The South Asian Resource and Research Centre (SARRC) in association with the London School of Economics and Politics will work to conduct a survey on the material legacies of Pakistan’s progressive movements. The archive at the SARRC was established by Muhammad Salim Khawaja, who worked to conceal important documents pertaining to the progressive movement during periods of state repression.
Now, the SARRC holds a vast, extensive, and rich collection of materials documenting democratic and socialist politics in Pakistan.
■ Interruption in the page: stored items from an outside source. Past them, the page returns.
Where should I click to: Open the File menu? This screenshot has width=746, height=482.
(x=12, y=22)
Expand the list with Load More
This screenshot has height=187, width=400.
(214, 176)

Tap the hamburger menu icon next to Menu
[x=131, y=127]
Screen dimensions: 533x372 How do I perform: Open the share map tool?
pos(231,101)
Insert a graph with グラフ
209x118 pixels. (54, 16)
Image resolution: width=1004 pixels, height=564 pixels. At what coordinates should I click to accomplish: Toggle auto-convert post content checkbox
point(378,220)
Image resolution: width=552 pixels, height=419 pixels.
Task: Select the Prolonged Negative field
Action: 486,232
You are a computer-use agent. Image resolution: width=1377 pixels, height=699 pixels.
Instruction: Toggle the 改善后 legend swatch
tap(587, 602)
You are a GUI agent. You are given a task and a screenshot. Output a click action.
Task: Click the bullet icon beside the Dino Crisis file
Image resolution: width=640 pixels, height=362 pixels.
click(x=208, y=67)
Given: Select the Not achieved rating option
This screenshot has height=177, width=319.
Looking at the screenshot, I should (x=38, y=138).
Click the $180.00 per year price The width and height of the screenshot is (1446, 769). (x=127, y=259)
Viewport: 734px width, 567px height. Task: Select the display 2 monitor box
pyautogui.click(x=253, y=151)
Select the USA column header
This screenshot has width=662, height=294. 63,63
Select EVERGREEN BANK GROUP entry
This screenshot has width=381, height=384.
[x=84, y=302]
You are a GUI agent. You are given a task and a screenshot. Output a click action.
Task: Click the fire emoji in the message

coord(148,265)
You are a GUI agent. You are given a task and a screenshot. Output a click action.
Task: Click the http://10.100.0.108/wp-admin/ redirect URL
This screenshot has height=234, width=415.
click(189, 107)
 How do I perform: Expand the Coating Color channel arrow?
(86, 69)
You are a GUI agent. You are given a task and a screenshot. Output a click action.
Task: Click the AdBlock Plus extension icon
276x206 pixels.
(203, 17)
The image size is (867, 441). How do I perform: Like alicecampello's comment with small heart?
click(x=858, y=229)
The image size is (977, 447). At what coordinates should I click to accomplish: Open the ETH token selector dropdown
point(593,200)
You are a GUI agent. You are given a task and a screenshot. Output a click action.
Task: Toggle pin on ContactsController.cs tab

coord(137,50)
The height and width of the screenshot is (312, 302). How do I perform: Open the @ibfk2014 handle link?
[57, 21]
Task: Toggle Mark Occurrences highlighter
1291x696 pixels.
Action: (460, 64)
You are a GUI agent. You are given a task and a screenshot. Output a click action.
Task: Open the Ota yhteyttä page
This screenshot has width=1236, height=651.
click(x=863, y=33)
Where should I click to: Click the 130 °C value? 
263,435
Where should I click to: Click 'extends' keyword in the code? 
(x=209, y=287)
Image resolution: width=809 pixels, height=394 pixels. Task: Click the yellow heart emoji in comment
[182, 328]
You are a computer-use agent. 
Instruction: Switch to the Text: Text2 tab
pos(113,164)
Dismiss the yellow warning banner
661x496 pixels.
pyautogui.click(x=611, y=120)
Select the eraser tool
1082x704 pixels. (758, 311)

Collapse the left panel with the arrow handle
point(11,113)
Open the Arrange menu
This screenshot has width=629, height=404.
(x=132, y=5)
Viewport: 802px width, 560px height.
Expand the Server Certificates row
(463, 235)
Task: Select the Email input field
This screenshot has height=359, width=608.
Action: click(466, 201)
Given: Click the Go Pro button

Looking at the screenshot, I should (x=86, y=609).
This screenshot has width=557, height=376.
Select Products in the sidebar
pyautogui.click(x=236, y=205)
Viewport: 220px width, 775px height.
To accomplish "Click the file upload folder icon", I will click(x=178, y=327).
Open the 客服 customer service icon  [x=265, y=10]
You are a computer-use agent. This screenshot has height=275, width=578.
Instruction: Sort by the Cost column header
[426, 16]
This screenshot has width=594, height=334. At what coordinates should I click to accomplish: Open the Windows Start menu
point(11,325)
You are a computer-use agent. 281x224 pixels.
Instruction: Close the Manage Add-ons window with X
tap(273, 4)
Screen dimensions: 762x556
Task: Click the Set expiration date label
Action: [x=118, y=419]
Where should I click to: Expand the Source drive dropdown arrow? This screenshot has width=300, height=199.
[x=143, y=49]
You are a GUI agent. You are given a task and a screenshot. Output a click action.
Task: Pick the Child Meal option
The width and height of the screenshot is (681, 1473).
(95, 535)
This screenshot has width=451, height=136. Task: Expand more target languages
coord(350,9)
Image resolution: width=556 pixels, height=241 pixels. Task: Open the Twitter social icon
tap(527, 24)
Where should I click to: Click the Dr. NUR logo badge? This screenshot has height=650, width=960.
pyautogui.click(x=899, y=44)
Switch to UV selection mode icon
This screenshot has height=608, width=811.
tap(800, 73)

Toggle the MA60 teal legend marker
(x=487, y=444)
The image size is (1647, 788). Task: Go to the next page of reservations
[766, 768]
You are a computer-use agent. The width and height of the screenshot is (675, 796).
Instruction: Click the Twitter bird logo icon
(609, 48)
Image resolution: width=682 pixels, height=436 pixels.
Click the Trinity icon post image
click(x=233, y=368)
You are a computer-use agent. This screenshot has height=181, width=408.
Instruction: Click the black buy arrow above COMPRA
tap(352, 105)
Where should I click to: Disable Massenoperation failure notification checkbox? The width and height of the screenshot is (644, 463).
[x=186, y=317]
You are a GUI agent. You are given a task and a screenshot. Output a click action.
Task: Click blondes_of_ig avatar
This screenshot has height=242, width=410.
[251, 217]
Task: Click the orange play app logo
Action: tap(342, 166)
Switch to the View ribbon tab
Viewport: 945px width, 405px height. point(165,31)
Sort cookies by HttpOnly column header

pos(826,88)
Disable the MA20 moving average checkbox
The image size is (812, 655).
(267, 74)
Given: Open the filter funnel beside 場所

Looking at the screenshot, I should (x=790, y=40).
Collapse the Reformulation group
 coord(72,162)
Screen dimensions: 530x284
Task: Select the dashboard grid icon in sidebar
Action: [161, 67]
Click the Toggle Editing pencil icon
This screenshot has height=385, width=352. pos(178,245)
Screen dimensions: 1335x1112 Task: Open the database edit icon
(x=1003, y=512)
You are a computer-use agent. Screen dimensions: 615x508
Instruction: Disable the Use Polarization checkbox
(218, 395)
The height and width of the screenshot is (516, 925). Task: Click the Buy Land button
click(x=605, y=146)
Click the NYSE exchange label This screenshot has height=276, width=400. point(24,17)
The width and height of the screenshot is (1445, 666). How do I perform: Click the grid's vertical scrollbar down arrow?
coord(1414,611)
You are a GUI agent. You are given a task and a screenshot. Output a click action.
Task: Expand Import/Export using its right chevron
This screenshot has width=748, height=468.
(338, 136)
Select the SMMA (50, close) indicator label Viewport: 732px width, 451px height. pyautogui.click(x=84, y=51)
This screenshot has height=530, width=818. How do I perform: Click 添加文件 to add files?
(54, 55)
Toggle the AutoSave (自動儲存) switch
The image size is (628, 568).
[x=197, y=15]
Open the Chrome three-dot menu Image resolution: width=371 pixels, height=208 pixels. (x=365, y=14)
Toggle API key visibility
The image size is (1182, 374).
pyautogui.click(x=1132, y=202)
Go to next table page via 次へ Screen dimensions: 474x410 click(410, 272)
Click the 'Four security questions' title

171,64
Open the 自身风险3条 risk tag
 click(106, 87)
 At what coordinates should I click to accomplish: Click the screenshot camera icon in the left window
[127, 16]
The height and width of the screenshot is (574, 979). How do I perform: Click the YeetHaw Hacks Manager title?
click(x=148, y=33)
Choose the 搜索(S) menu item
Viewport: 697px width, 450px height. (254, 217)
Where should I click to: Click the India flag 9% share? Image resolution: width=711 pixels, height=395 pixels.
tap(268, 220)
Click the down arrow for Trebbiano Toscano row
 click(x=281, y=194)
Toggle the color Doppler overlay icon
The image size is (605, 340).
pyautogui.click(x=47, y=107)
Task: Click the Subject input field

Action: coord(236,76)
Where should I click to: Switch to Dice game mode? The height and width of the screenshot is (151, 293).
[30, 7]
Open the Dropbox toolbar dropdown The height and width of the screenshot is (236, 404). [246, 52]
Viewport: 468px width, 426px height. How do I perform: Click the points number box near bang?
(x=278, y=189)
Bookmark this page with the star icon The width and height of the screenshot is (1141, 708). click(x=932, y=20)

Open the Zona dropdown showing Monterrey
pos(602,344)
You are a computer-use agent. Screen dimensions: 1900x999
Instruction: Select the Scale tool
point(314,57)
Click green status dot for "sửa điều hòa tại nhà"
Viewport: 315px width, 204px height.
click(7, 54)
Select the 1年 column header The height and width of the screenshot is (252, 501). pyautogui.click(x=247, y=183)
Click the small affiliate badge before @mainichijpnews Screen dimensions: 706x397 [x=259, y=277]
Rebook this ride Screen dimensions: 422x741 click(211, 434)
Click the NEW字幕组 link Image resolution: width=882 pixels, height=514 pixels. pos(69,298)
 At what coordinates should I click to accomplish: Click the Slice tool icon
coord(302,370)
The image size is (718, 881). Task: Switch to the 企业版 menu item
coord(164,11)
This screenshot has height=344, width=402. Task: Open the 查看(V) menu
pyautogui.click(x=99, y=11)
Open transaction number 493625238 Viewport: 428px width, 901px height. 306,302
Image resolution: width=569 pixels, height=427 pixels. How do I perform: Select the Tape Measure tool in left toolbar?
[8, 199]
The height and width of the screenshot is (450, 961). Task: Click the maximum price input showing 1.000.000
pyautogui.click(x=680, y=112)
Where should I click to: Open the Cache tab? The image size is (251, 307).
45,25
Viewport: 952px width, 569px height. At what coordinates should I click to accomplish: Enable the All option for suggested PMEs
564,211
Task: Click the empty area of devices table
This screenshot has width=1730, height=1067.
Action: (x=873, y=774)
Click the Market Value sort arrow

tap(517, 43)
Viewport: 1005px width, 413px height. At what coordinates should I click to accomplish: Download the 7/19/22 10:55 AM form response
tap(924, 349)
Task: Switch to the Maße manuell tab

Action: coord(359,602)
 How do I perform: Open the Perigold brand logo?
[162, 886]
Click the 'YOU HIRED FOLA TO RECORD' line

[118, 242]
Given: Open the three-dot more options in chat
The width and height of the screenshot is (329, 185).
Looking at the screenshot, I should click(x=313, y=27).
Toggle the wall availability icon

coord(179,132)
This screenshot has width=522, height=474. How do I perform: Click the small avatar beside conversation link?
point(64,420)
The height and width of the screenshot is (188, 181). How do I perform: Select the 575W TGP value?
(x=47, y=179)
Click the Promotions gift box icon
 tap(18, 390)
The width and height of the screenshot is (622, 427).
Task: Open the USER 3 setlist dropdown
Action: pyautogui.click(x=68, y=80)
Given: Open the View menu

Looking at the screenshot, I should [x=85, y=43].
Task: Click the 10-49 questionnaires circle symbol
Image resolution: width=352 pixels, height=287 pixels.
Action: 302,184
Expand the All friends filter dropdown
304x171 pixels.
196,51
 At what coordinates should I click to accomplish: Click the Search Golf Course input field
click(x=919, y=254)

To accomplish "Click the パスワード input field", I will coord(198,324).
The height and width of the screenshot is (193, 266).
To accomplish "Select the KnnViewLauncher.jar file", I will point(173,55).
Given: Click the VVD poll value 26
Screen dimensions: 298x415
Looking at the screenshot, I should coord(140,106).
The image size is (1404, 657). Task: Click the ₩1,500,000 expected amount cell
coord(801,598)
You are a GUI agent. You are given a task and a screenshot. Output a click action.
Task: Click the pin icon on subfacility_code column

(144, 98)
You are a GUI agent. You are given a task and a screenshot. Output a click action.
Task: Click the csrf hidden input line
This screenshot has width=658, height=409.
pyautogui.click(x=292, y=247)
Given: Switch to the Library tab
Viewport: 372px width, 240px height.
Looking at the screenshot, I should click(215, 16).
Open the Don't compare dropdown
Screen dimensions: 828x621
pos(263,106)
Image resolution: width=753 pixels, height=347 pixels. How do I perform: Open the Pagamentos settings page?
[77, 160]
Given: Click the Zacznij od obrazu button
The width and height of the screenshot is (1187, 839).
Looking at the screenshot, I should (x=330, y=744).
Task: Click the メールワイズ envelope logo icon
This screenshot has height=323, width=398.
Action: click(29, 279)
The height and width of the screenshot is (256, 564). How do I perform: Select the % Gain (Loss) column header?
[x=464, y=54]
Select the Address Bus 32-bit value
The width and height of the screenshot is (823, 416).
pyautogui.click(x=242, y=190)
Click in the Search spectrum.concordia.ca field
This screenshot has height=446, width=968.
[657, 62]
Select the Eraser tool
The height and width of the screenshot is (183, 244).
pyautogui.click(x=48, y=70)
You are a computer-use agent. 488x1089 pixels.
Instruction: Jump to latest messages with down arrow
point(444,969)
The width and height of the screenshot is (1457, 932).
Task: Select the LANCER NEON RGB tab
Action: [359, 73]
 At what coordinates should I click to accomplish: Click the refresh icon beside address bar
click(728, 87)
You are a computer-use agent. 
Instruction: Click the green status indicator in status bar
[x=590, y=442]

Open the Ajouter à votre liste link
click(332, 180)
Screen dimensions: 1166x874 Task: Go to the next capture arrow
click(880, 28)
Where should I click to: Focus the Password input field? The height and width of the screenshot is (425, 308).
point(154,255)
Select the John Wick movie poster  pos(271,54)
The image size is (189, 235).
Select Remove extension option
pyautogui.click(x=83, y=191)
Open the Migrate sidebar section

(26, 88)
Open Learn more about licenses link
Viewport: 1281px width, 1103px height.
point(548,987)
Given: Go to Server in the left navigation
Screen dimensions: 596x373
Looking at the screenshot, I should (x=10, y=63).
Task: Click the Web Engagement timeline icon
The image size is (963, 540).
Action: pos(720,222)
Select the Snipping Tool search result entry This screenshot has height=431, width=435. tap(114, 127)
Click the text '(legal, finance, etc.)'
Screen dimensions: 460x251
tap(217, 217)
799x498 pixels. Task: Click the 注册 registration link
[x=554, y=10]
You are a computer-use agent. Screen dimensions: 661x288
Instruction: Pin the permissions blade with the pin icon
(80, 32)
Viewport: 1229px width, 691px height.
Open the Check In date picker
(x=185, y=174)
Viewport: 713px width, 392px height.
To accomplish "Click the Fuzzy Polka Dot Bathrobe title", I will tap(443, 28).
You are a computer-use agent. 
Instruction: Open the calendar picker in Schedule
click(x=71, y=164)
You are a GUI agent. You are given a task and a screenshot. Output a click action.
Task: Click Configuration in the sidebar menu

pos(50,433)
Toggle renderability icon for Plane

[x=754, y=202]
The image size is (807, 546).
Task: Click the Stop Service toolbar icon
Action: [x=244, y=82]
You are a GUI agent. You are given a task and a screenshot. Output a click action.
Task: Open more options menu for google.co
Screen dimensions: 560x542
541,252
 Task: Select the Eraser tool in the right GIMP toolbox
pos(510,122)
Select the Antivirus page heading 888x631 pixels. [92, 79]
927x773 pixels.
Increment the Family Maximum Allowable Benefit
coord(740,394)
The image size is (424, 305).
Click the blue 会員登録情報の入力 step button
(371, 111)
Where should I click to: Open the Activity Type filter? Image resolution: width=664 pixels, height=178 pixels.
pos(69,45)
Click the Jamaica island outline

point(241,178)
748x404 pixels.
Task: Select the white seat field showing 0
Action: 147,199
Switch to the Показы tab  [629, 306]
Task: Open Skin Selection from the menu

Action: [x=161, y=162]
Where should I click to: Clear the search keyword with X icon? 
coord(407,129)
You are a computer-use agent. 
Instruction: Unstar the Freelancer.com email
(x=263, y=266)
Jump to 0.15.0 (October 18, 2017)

Their collection includes thousands of items, including the following:
- Personal papers
- State documentation on progressive politics and court documentation from cases against democratic activists
- Posters and pamphlets
- Documentation from political parties, trade unions, peasants/labor movements: Meeting minutes, internal communications
- Newspapers and periodicals
- Out-of-print books, reports, and dissertations: Banned literature, reports on human rights
- Interviews with feminists and agrarian activists
- Recordings of popular/folk literature in local vernaculars, including Punjabi and Sindhi
- Social justice documentaries
The ongoing censorship of progressive movements in Pakistan as well as their histories has endangered this collection and makes preservation of its materials all the more urgent. The SARRC is regarded as a crucial resource by scholars, organizations, and artists involved in progressive history and politics in Pakistan. Their unique archive, while historically important, contains vulnerable items regarding political dissent in Pakistan, including personal papers of historic figures labelled as traitors due to their peaceful opposition to military rule-- such materials are difficult to store in state archives.
Providing access to these materials will allow for more visibility to communities and ethnic nationalities that have been repeatedly repressed or unacknowledged in national rhetoric and history. The records in the SARRC archive provide insight into a wide variety of narratives, including those with contention towards the centralizing state and those of religious minorities in a disposition of socio-political exclusion.